I tried to let the visual layer fade, to see the datastreams and raw resonance that made up this place, but I just couldn’t manage it. After a moment, I realised that was because this was the deepest layer. The room wasn’t just a cosmetic overlay created by code; it was raw resonance shaped into walls like bricks and mortar, into the water in the pool, even the air I was breathing before I remembered I didn’t need to.
As I took a step away from the pool, it didn’t feel like I was arbitrarily deciding to place my foot on the floor, or that my persona was locked and monitored into following the programmed rules of the host. It was almost real, with only the faintest differences that made it so noticeably unreal.
It felt like I’d stepped into a mirror.
I made my way to a door built into one of the sides of the heptagon – heavy, wooden and tapered at the arch. As I approached it, the light on a wrought-iron lock flickered once before the door split and soundlessly slid back into the walls.

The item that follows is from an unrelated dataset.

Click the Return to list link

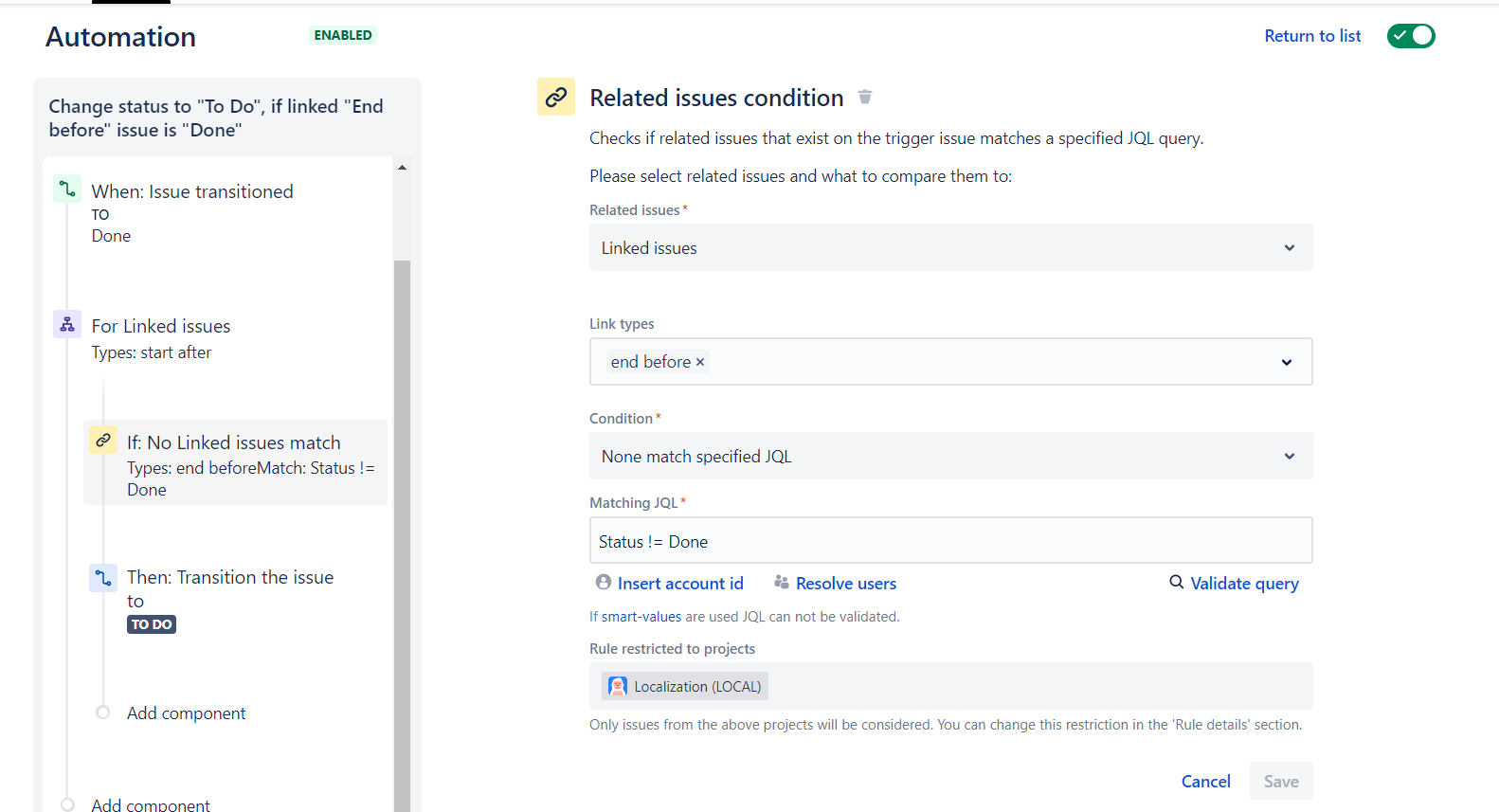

Beyond the door stretched a long corridor, with a vaulted ceiling and a deep green carpet covering the floor, with faint silver patterns woven into the material. All along the left wall – set in-between the pillars that supported the vaulted roof – stained glass windows let in rays of pale green light that cast long shadows onto the floor.
As I moved carefully down the corridor, my eye was drawn to shapes that moved beyond the windows; titanic things made indistinct by the tinted glass. To my right, the wall bore regular iron doors of the kind that wouldn’t look out of place in a B-list horror film set in an old prison or insane asylum, if it weren’t for the electronic locks.
A sleek golden shape darted above me, and I spun frantically to see a familiar dragonfly clinging to the underside of the ceiling, its multi-faceted eyes looking down at me. For a brief moment, I considered talking to the sprite like Labyrinth would have, but it didn’t quite feel right. It didn’t feel like me.
I’d spoken to my sprites before, but only because I had to talk to something, and they happened to be nearby. The thought of it felt too much like the same version of me that had sat in her apartment for two years.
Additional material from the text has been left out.